いつわり彼氏は最強ヤンキー[完]
とにかくここから逃げようと猛ダッシュするけど、「逃がすかっ!」と彼らは追ってくる。

どうしよ…!!つかまったら最後!!私1人じゃどうすることもできない!!

意外と広い校舎裏、建物の中への入り口はまだ先にある。


誰かっ…!!助けてっ!!


こんな人気のない場所に誰もいるはずがないけど、この鬼気迫る状況で浮かんできたのは、久世玲人の顔。

さっきまで久世玲人から解放されると喜んでいたのに、なんて自分は調子いいんだろうか。


でも、もう久世玲人に助けを求めるしかないっ!!サエコと一緒だろうが、気遣ってる場合じゃない!!

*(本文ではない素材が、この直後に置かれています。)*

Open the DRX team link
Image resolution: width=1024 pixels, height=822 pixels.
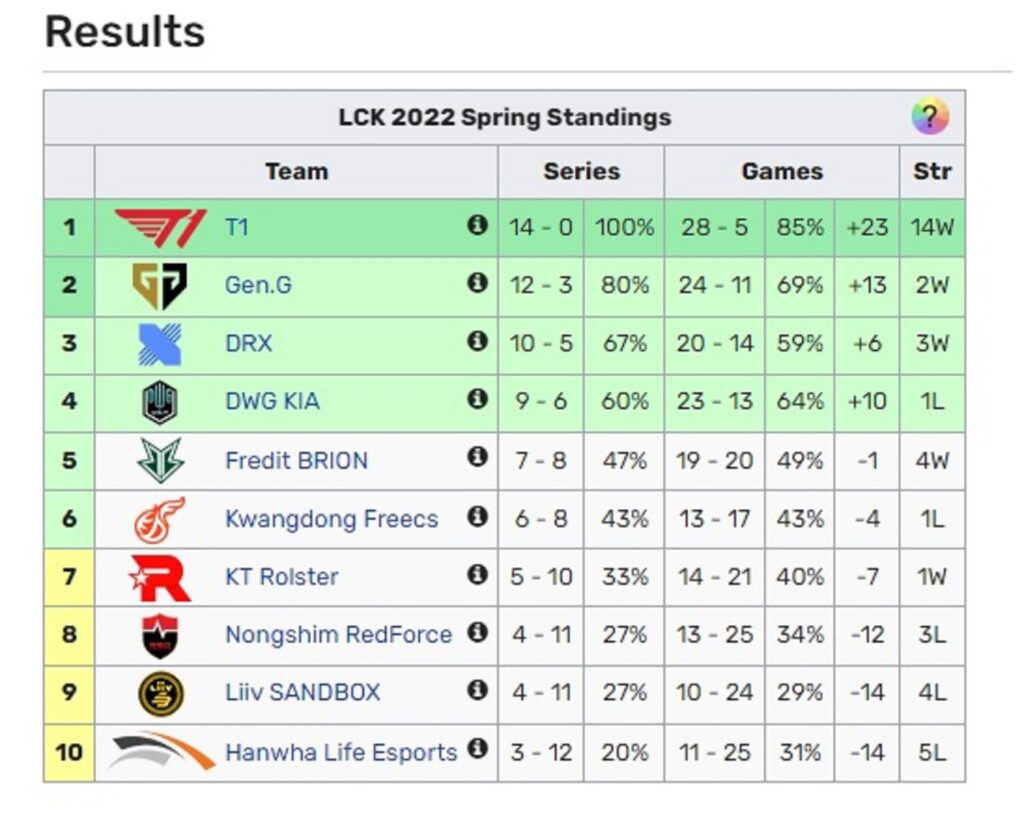click(248, 344)
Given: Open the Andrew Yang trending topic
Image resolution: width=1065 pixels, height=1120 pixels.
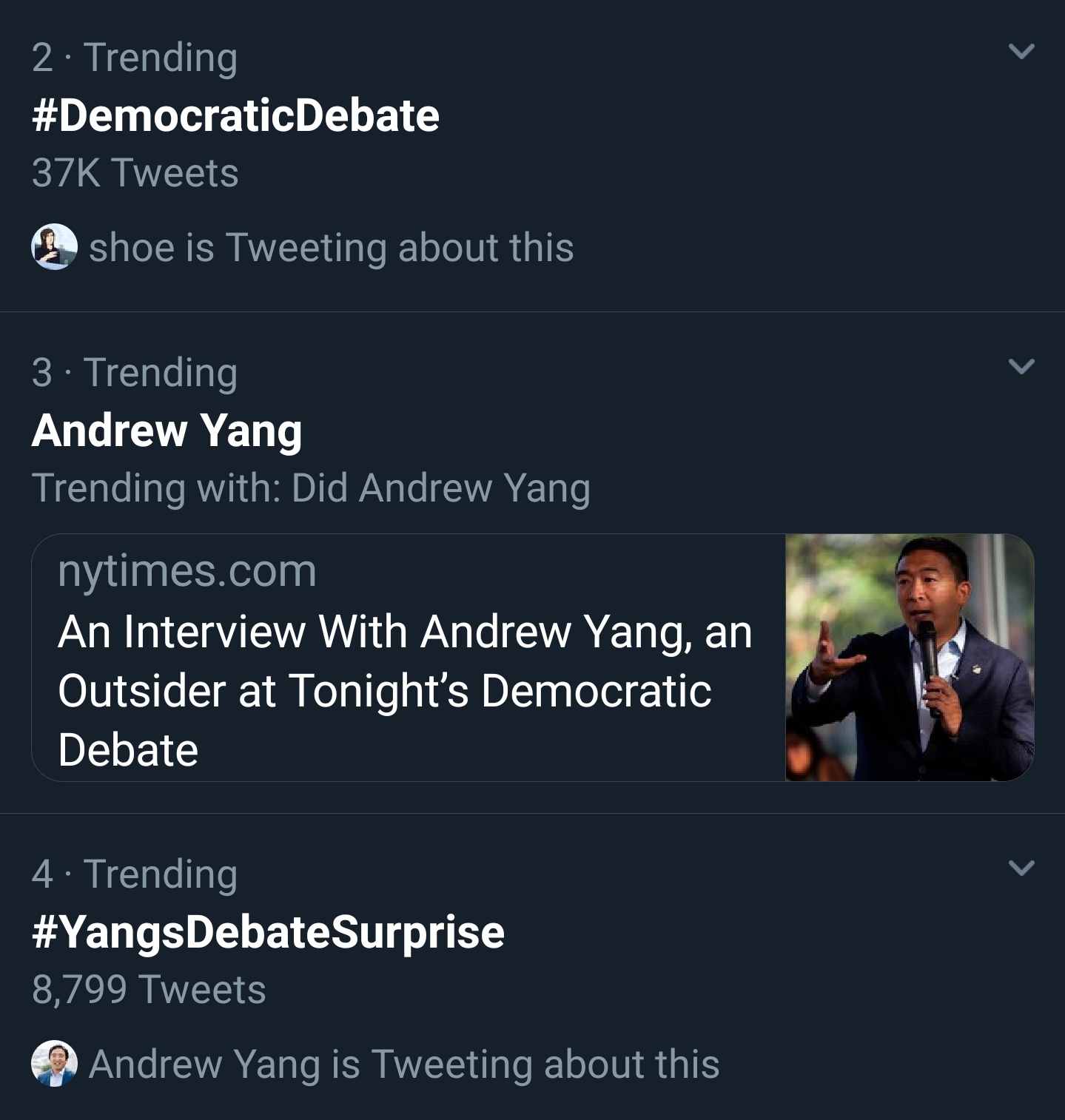Looking at the screenshot, I should click(167, 431).
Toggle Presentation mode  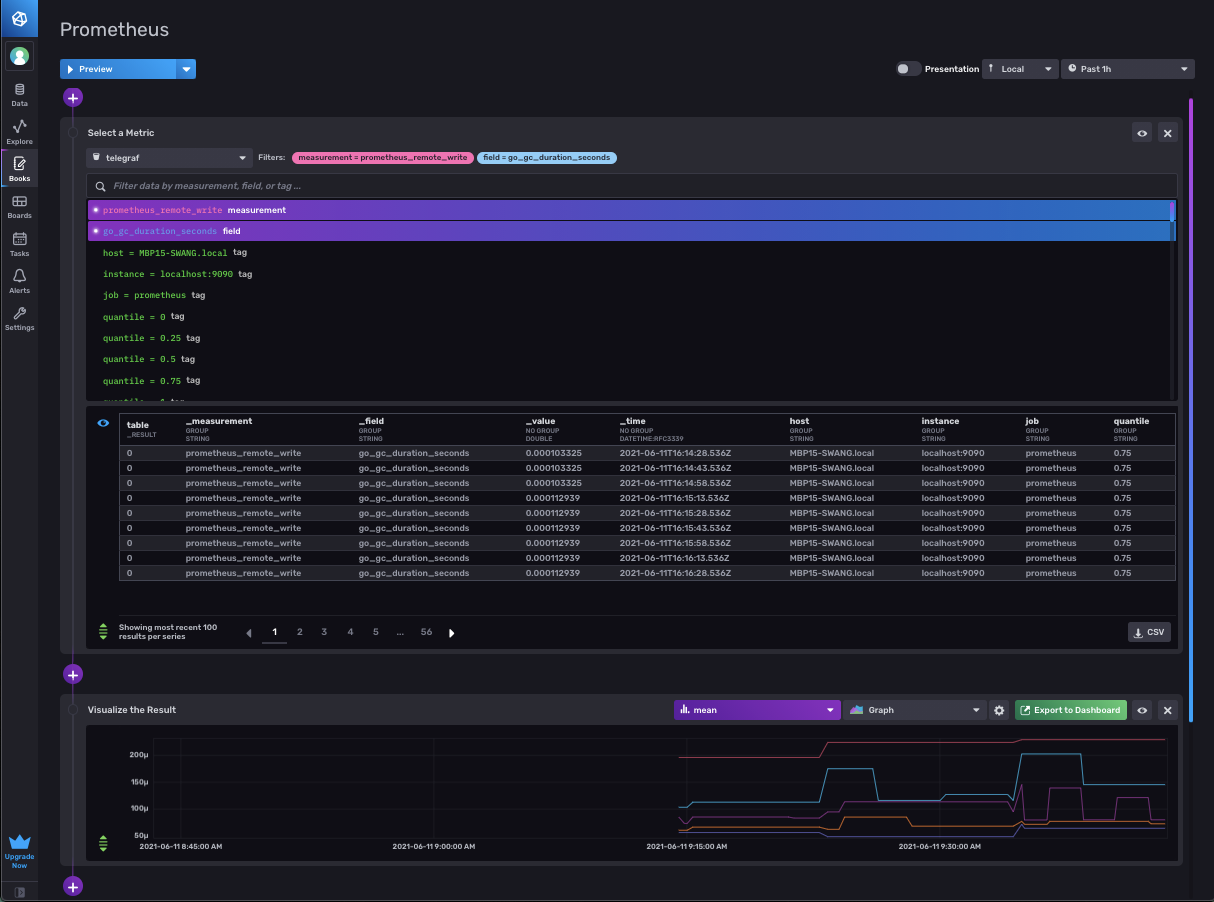[x=908, y=69]
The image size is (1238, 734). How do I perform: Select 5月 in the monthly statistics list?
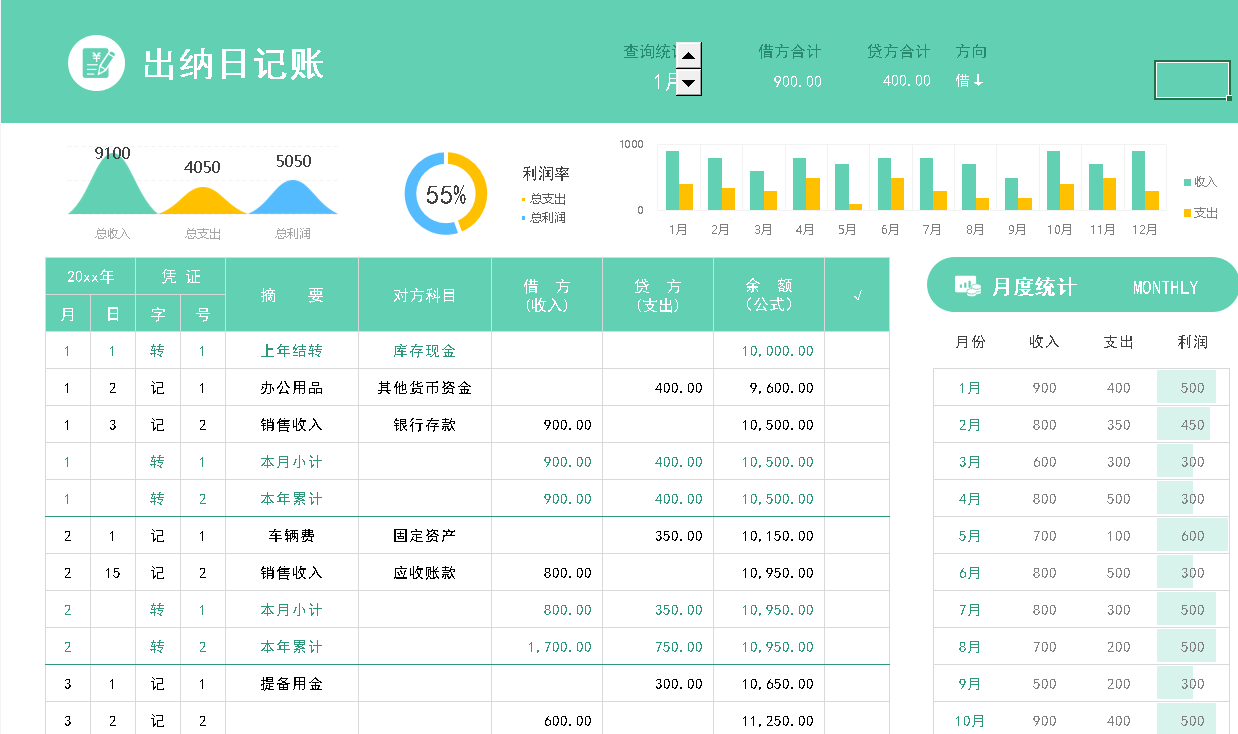pos(969,536)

ポケットからすぐさま携帯を取り出すと、ちょうど久世玲人から着信が入っているところだった。

なんてタイミングっ!!さすが久世玲人!!


急いで通話ボタンを押すと、『やっと出た…。どこにいんだよ!!』と何故かお怒りの声が響いてきた。

こっちは怒られてる場合じゃないんだってばっ!!

電話の向こうでまだ文句を言っている久世玲人の言葉を遮り、必死で助けを求めた。


「久世君っ!!どうしよっ…!!」

『は?』

「どうしよっ…!!」

『……どうした?』

息切れしながら、しかも、焦って尋常じゃない私の声に久世玲人も何かあったと察したようだ。


『……菜都、どこにいる』

低い声で問う久世玲人の言葉を聞いたところで、「待てっ!!」と腕を掴まれ、携帯を取り上げられた。